UPDATE 8/12/22: This review has been updated with test results.
Jaguar is looking for a new job. After a century of building beautiful, internal-combustion-engine cars, it’s pulling a Blues Brothers handbrake turn and is getting into the battery-electric space. Ask Jaguar where it’ll be in three years and its answer, like any good interview candidate’s, is intentionally vague. Jaguar promises an EV lineup in 2025 but is saying little more. When we visited the company’s North American headquarters in Mahwah, New Jersey, though, it wasn’t to see an EV. We came to drive an eight-cylinder F-type sports car and hammer it through the Hudson Valley.
For 2022, the F-type lineup goes all V-8. Replacing the previous supercharged V-6 and turbocharged inline-four is a detuned version of Jaguar’s greatest hit of the last decade, the supercharged 5.0-liter V-8 originally built by Ford. In the F-type P450, which now serves as the entry model, the engine puts out 444 horsepower and 428 pound-feet of torque. With that monster engine, plus the limited-slip differential, larger brakes, and 20-inch wheels pulled from the former P380 R-Dynamic, the 2022 F-type justifies its $8300 premium over last year’s four-banger base car.

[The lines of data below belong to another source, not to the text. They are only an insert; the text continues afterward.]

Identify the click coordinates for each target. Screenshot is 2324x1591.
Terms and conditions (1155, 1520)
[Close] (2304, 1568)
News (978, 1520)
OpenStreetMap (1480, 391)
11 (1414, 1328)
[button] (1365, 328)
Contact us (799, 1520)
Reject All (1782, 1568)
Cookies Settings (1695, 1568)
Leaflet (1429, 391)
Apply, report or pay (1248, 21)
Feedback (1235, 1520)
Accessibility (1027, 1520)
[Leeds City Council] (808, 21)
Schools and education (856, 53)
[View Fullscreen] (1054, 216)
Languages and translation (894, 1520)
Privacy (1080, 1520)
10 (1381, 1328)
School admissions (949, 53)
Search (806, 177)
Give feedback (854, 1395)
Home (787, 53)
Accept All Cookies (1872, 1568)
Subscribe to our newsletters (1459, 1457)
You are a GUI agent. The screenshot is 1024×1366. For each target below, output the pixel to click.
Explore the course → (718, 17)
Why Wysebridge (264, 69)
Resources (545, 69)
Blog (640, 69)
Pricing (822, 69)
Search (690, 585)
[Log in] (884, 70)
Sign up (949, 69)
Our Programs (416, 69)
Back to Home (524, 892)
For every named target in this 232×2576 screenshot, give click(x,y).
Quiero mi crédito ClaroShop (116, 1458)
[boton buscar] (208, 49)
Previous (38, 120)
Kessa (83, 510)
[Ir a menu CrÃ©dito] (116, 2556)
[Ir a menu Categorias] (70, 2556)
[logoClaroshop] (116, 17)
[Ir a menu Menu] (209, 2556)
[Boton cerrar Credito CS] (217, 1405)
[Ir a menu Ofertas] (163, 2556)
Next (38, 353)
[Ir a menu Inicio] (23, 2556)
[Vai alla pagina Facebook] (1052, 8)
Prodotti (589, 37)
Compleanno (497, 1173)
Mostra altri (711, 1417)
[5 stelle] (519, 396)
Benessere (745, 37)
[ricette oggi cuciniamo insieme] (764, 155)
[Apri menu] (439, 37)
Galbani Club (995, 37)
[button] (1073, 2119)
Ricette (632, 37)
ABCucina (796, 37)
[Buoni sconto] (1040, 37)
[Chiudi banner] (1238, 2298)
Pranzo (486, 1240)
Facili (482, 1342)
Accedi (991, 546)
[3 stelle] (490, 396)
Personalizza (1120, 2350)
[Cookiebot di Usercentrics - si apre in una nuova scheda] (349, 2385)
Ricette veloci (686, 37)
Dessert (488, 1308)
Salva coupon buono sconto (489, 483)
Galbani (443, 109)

We’re keenly aware that a C8 Corvette could dust it, and at way less than our car’s $83,450 price as-equipped, but onlookers likely aren’t thinking about test data when you pull up in an F-type. As it has been since it launched for the 2014 model year, the F-type echoes the museum-grade sculpture of its esteemed predecessor, the E-type—one of only nine cars in the Museum of Modern Art’s permanent collection.
With the manual transmission consigned to history, we’d argue that the P450 is now the driver’s choice, since it pairs the V-8 with rear-wheel drive rather than all-wheel drive as in the 575-hp R. Jaguar hasn’t offered this combo since the 2015 R. Those earlier models were a tail-wagging handful, but this new one felt so neutral through the corners that we had to hop out and double-check for an AWD badge. (There wasn’t one, although the system is available on the P450 coupe or convertible for $10,000 as part of the R-Dynamic trim.) This latest rear-wheel-drive F-type has been tuned more for understeer to make owners more comfortable at the moderately high speeds and steering angles they’re likely to endeavor on the road. With its linear torque curve and quick steering, this F-type is less twitchy and demanding and more balanced and secure when being driven quickly. Tested on our Michigan skidpad, it clung to the tarmac to the tune of 0.93 g.
Naturally, this car’s rear tires can billow bigger smoke clouds than Lil Wayne on a Wednesday, and we hit 60 mph in 4.0 seconds flat. That’s against 3.5 seconds in our test of the 2021 R coupe. The P450 rips through the quarter-mile in 12.4 seconds at 115 mph. It also stops from 70 mph in 158 feet.
The F-type has never really been a precision tool on back roads, though there’s more feedback in the steering than with many Audi RS or BMW M cars. The Porsche Cayman remains the gold standard, but it lacks the F-type’s hard-rock soundtrack: a low rumble on the highway, a savage roar when downshifted (89 decibels at wide-open throttle), and delicious pops on the overrun. Its 72 decibels cruising at 70 indicate the F-type has quieted down some—this one’s not as vociferous as older Rs and SVRs, which were louder than Harleys—and by default the muffler bypass valves stay closed on startup. But the exhaust pops and bangs are still out in force, and they’re not synthetic. When you lift the throttle, sometimes nothing happens, while other times you’ll light off fireworks. The sounds never exactly repeat.
The leather-lined cabin, which some drivers find cramped, has aged well with its rich materials and the latest digital screens set among toggle switches, rotary climate controls, and the grab handle that divides driver and passenger. At seven cubic feet, the two-seat convertible’s cargo hold isn’t all too spacious on paper but will easily accept a golf bag and cleats.
Granted, the V-8’s fuel economy is marginal: 17 mpg city, 24 highway for rear-drive models and 1 mpg worse in the city with all-wheel drive. And you can’t see out the back—especially when the spoiler rises and the Jaguar logo reflects the sun directly into your eyes. But so what? This is your last chance to experience Jaguar’s classically styled, gas-burning sports car—V-8 powered, as the gods intended—before the brand jumps from the balcony into the pool of would-be Teslas. We don’t know what Jaguar will become, but the F-type is everything it was.